**SOURCE EXCERPT**:
•••
When you start talking about long-travel lift kits, you move into the more specialized lifts. With a long travel lift you replace almost all of the stock IFS components including upper and lower control arms, axles, and in some cases new shock mounts to allow for dual shocks up front. The long travel kit pushes out the wheels extending the distance between the shock tower and lower arm mount. 2″ and 3.5″ kits are available from Total Choas for the Toyota’s FJ Cruiser. The increased distance between the shock tower and lower control arm shock mount is now filled with a longer coil-over increasing the total travel available to soak up the bumps, ruts and pot holes in the trails. Up to 13″ of travel can be achieved when you push each wheels out 3.5″. The coil-over components of a long travel kit operates the same as an adjustable suspension lift but with more coil-over spring to work with.
The long travel kits are designed with desert racing in mind. In this style of wheeling, height is not as important as keeping the wheels in contact with the ground to maintain forward momentum and steering control. With a long travel kit the droop, a measure of how far the wheel can fall down from its resting stance, is just as important as the lift that is achieved. More lift means less droop and vice verses. But with those long coil-overs there is a lot to work with. On a 4×4 tail the longer travel will bring addition flex allowing the rig to remain stable while traversing all sorts of contours. As you would expect the price for replacing your entire stock IFS is steep. Depending on the long travel kit and the coil-overs, secondary front shocks and rear shocks you choose expect to pay between $4,000 and $7,000. And just in case you were wondering, no you can not use the coil-overs from a 3″ suspension lift, they are just too short.
A solid axle is considered the holly grail of hard core off-road rock crawlers. Tons of flex, high lift, locking front differential and armor plated toughness, a solid axle swap turns the FJ Cruiser into a point and shot rig. Lift height and tire size is only limited by the shocks length you can throw down with and the amount of cutting on the wheel wells your willing to do. Of course what you gain in trail worthiness you loose in daily driving on-road manners. The rigs that under go what today is mostly a one-off custom front end build, tend to be purpose built rock crawls. Building a solid axle that can incorporate all the front end electronics including ABS and other sensors will set you back about $10,000. But don’t worry, the kids dreams of college where never that realistic anyway with their grades. Just let them know you spending their inheritance while you’re still young enough to enjoy it.
What is the right lift for your FJ Cruiser, I don’t know. How do you plan to wheel your rig? How much are you looking to spend? Have you considered the additional cost of tires to fill all that space? What are you looking to gain by raising your FJ Cruiser, good looks, bigger tires, smoother ride, unlimited flex? Of course if you were thinking of in stuffing 35″ tires so you could go rock crawling and have a $2oo budget; learn to live with disappointment. If however your dream is to run logging roads and some 4×4 trails while still maintaining the rig as a daily driver on 33″ tires using a 3″ suspension lift and spending about $800, plus tires; you will most like see huge value from your investment, along with a little compromise on adjustablity. In other words if you are comfortable with the what you want to do and set aside the appropriate budget, you’ll get miles of smiles (sorry it just came out) from your lift, out on the trail or anywhere else you want to wheel you rig… Even the Denny’s parking lot.
•••
**OBJECTIVES**:
A – Answer these from the FJ Cruiser lift kit article:
(i) How much travel can be reached when each wheel is pushed out 3.5″?
(ii) What price range should you expect to pay for a long travel kit?
(iii) About how much does it cost to build a solid axle that incorporates the front end electronics?
B – In the FJ Cruiser lift kit article, the final paragraph names several things a person might want to gain by raising an FJ Cruiser. List every one of them.
C – Write the next part of the FJ Cruiser lift kit article, starting after its last sentence.

Dataset records
•••
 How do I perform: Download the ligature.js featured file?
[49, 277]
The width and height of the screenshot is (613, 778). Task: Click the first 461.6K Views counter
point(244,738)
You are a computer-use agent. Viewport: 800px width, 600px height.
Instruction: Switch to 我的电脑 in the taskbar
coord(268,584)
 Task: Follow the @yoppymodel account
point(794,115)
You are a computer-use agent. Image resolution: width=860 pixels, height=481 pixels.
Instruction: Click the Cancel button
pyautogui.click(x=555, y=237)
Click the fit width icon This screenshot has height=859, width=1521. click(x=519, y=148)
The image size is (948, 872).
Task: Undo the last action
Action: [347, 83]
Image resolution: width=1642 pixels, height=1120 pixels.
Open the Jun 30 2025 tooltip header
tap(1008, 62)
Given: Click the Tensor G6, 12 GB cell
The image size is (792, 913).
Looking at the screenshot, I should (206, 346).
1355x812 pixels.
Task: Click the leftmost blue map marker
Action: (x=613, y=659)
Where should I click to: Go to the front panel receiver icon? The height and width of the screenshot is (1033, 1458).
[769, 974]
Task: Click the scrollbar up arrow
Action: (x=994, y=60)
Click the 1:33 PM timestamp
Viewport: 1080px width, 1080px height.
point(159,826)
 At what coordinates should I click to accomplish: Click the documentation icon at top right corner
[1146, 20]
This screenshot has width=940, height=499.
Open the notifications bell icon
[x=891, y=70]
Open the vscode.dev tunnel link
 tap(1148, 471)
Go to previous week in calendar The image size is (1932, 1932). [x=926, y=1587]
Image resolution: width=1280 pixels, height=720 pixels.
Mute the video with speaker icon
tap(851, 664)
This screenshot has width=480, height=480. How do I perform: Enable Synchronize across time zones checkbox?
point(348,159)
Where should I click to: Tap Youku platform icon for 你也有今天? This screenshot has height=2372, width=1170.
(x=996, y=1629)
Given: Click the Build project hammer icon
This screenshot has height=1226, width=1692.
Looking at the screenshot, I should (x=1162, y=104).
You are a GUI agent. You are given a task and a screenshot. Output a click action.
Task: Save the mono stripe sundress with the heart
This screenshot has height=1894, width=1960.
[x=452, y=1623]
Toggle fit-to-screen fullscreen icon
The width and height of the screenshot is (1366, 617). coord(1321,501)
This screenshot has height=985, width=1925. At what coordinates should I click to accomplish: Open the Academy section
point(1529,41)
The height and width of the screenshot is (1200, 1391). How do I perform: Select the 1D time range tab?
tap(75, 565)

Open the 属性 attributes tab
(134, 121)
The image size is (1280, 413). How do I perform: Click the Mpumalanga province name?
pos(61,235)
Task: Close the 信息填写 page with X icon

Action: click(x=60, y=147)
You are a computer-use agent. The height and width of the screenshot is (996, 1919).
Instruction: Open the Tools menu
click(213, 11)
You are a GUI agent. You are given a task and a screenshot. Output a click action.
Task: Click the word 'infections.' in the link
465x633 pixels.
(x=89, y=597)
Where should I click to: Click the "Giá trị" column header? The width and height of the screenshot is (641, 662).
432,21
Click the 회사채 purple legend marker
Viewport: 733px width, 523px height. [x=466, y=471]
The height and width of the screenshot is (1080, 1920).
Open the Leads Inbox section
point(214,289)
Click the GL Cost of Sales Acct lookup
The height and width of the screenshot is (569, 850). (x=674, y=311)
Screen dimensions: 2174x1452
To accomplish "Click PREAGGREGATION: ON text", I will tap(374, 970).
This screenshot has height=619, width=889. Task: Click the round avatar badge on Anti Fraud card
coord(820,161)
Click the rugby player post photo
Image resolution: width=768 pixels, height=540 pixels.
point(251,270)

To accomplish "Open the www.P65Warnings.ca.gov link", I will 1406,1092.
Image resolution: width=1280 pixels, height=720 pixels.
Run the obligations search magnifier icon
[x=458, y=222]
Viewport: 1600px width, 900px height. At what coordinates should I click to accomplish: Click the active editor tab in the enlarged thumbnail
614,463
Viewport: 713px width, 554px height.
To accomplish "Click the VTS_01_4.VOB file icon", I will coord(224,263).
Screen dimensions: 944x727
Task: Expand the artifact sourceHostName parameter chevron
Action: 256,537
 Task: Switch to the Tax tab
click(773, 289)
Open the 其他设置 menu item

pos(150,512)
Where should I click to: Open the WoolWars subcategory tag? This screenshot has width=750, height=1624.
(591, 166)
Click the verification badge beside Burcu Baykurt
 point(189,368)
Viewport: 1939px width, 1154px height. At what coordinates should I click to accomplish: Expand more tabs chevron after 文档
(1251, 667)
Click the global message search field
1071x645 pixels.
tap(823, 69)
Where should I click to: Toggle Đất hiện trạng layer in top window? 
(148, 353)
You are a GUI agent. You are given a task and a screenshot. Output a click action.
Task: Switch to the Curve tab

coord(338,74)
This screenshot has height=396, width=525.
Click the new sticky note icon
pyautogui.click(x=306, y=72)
•••
**THE RESULTS**:
A –
(i) Up to 13″ of travel.
(ii) Between $4,000 and $7,000.
(iii) About $10,000.

B – Good looks, bigger tires, smoother ride, unlimited flex

C –
And now thanks to Metal Tech 4×4 there is an option specifically designed to improve FJ Cruiser rear travel for a long travel option with more travel and flex for the rear end of the Toyota FJ Cruiser.
Great write up, we are torn by getting the SAW lift or holding out a bit longer to get a long travel set up. Decisions decisions…
i am wanting the height if the 6″ and the agility of a long travel kit. imagine muddin’, water crossing, baja 1000 machine… Any suggestions?
Have an 07 FJ with standard tires/wheels. Like the look of the Toyo 295/70/17s in one of your other articles. FJ is daily driver with only light dirt/grass road usage. Do you think the 295s will rub with just light off road usage?
Hard to say but ours rubbed a bit on the stock upper control arms in hard turns.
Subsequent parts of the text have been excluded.